The CPSC’s investigation is focused on the power source of the hoverboards, lithium-ion batteries. These products have already been identified as a fire risk and banned by a number of airlines such as Delta, United, Southwest, Jet Blue and American. The current CPSC investigation is complicated by the fact that many hoverboard manufacturers are not in compliance with the applicable UL testing standards for lithium-ion batteries. It is believed that the hoverboards are catching fire as a result of defective batteries and plugs. Most recently, on December 16, 2015, the National Fire Protection Association (NFPA) issued a statement about hoverboard fires, advising that “some of the fires have involved the Lithium-Ion battery or charger.” (NFPA 12/16/15 Statement on Hoverboard Safety). One consumer reported that they plugged their hoverboard into charge when it began “popping and cracking” then “burst into flames.” This incident caused smoke and fire damage to the consumer’s kitchen wall. In order to increase hoverboard fire safety, the NFPA warned consumers to:
Choose a device with the seal of an independent testing laboratory.
Read and follow all manufacturer directions. If you do not understand the directions, ask for help.
An adult should be responsible for charging the hoverboard.
Do not leave a charging hoverboard unattended.
Only use the charging cord that came with the hoverboard.
Stop using your hoverboard if it overheats.
Extreme hot or cold temperature can hurt the battery.
Wholesaler and retailers are also taking notice of the fire hazard, with entities such as Amazon removing 97 percent of the boards from its site.

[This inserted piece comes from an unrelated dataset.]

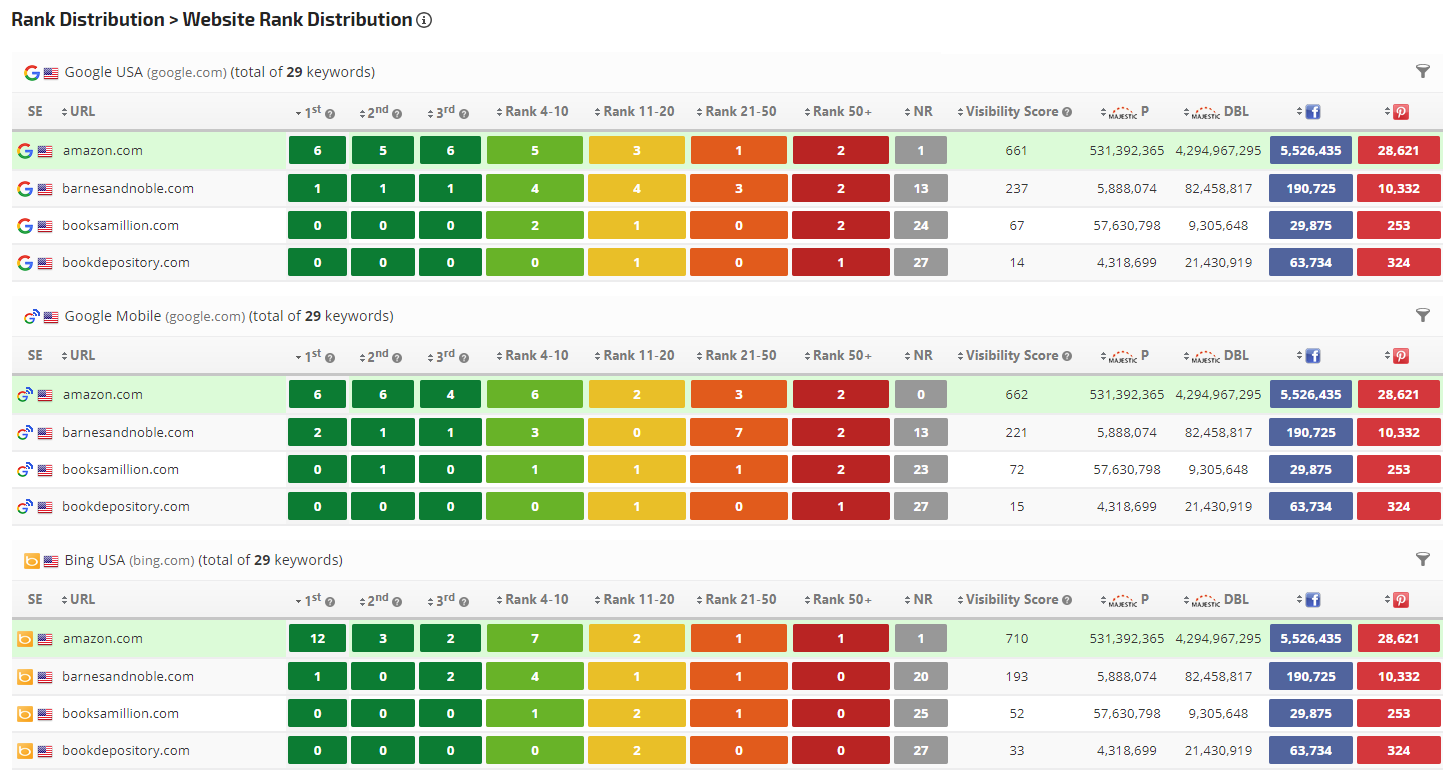Open bookdepository.com link in Bing USA table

Swagway, a hoverboard manufacturer, reported that Amazon sent notice to each manufacturer asking them to provide proof that their products “are compliant with applicable safety standards, including UN 38.3 (battery), UL 1642 (battery), and UL 60950-1 (charger).”
Subrogation Recovery Potential
The fire risk presented by hoverboards may lead to subrogation recovery opportunities. In California, hoverboard retailers and manufacturers could be liable under the design defect theory of strict products liability if their products are not performing as safely as an ordinary consumer would expect while being used in a reasonably foreseeable manner. See Barker v. Lull Engineering Co. (1978) 20 Cal.3d 413, 427. As stated above, it is believed that the hoverboards are bursting into flames during the charging process because of defective batteries and plugs (See NFPA statement). It is likely that these failures are resulting from a defective design of the battery or charger. It is also believed that many of these products fail to meet the applicable safety standards (UL, etc.). It is reasonable to believe that the ordinary consumer expects their hoverboard to meet the applicable safety standards and does not expect it to catch fire during the charging process. Therefore, it is important to conduct detailed investigations following a loss, and take into account hoverboards in an area of origin.
In the interim, the industry will continue to track the CPSC’s investigation and look for guidance from entities such as NFPA and UL.